Um dia eu termino, e atualizo o que já tinha feito...
Não preciso revelar o órgão de imprensa, não é mesmo?
Paulo Roberto de Almeida
Uma entrevista incompleta sobre
Mercosul e a política externa (2005)
Entrevista a Paulo Roberto de Almeida
Brasília,
11 agosto 2005
IMPORTANTE! 1
- A ordem das questões poderá ser alterada por motivo de edição;
2 – A edição da entrevista será enviada para
os senhores prévia à publicação para possíveis correções;
3 – Estima-se que publiquemos a entrevista
no mês de Agosto de 2005.
PERGUNTAS:
1-Como
o senhor analisa a política externa brasileira atual? Existiria um modelo ideal
de política externa para o Brasil?
PRA: Em princípio deve-se
desconfiar de “modelos ideais”. Por definição, eles não existem, pois a
realidade, sobretudo no plano internacional, não se deixa dominar ou
influenciar por qualquer modelo que se estabeleça a priori.

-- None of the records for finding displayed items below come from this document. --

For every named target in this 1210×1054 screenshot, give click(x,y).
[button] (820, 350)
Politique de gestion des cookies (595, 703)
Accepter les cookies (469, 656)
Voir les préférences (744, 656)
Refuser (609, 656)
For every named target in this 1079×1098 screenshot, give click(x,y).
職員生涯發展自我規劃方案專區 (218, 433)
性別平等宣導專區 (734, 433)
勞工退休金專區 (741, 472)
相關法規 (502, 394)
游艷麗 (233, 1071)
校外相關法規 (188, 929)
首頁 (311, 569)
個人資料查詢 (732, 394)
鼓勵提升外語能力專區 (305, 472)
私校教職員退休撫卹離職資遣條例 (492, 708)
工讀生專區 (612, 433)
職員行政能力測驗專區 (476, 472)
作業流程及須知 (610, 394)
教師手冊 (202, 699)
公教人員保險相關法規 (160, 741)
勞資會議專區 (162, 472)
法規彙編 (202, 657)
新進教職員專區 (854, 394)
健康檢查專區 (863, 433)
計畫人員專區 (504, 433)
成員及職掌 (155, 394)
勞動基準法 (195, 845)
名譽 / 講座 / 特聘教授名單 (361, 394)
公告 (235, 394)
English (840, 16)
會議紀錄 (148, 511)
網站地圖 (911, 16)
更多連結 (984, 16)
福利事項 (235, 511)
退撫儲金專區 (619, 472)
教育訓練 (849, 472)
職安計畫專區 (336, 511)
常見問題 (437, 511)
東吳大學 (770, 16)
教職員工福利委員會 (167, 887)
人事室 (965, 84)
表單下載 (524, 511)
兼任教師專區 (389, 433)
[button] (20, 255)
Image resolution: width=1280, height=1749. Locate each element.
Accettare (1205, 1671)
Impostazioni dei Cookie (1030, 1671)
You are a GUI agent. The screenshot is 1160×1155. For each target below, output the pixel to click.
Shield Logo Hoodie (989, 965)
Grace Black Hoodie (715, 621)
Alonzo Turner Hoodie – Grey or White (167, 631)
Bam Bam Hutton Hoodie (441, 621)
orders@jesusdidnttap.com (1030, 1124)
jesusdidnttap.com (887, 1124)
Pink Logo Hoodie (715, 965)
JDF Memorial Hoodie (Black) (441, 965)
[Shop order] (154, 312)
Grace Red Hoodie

Na verdade, não há e nem deve haver modelos ideais para
política externa como para qualquer outra política, macro ou setorial. Modelos
são construções teóricas, geralmente feitas ex-post, que permitem sistematizar
determinadas ações políticas ou sociais que no geral foram bem sucedidas, e daí
viram modelos. Ninguém transforma um fracasso em modelo, isso parece claro. No
caso da política externa, a política a ser eventualmente seguida comporta
variáveis que não são inteiramente ou basicamente determinadas pelo próprio
governo do país que a implementa, uma vez que elas são influenciadas ou mesmo
determinadas pelo ambiente internacional ou mesmo por interações diversas que
esse país mantém no cenário mundial ou com outros atores relevantes.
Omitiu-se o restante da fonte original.